Eine Gruppenausstellung untersucht mal wieder den Stand der Dinge im ältesten Medium der Welt. Bevor man die Hand zum Abwinken erhebt, stopp, halt. Es ist alles ein bisschen anders in "Carnivalesca", und der Titel deutet bereits an warum. Diese Malerei taumelt. Sie ist außer sich und zugleich bei sich, wie ein Karnevalist eben. Man kann an ihr zupfen und sie in leichte Schwingungen versetzen wie die groben Leinwände des senegalesischen Künstlers El Hadji Sy.
"Carnivalesca" versammelt Künstlerinnen und Künstler, so die Kuratoren Bettina Steinbrügge und Nicholas Tammens, die "die Grenzen der Malerei weit über den bloßen Rahmen und die Leinwand ihrer Bilder hinaus verschoben und auf die Auseinandersetzung mit dem Sozialen und Politischen ausgedehnt haben". Malerei ist für sie in der Gegenwart nicht nur Praxis und Diskurs, sondern auch ein freier, karnevalesker Raum.
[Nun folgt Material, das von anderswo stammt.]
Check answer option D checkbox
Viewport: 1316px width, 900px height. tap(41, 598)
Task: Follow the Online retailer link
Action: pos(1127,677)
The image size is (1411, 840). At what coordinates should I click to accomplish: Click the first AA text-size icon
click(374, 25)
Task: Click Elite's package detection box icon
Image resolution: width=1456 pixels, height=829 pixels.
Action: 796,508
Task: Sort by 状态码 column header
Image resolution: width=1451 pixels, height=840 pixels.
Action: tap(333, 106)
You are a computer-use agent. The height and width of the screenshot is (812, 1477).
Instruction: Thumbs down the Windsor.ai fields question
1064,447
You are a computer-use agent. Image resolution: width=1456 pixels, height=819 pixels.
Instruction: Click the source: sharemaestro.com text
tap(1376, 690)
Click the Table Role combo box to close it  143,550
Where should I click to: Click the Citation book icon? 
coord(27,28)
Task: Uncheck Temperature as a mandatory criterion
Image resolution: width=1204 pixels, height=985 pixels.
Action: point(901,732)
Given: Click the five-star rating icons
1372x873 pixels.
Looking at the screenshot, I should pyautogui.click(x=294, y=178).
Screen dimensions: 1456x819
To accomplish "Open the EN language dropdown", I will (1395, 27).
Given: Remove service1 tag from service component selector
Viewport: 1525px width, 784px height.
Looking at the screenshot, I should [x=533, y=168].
Anna Betbeze zeigt gefärbte und mit Feuer versengte Teppiche, von denen nicht jeder die Prozedur übersteht.
Die Australierin Helen Johnson entfaltet ein feministisches Narrativ, bei dem die Vorderseite eines Bildes mit Text auf seiner Rückseite kommuniziert und das Ganze frei im Raum schwebt. Es gibt ein bemaltes Segelboot von Anna Boghiguian zu sehen und auf dem Boden liegende gefärbte Stoffe, die auch Rückzugsort für Hunde sind (Hugo Canoilas). Ein ekstatisches, kraftvolles Glühen geht von den Leinwänden der in Berlin lebenden Donna Huanca aus. Print und gestische Vermalung gehen ineinander über, ohne dass sie sich zu einem homogenen Ganzen fügen.
Der Kunstverein in Hamburg ist mit einer Architektur gesegnet, die vor allem das Obergeschoss natürliches Licht in Massen aufnehmen lässt – und mit einer geografischen Lage, die diesen Himmel in stetiger Bewegung hält. Für die Art von Malerei, wie sie hier gezeigt wird, sind das ideale Voraussetzungen. "Carnivalesca" ist eine kluge, aber auch eine sinnliche Schau geworden. Und die fungiert zugleich als mahnende Erinnerung: Die Realpräsenz von Malerei ist durch nichts zu ersetzen.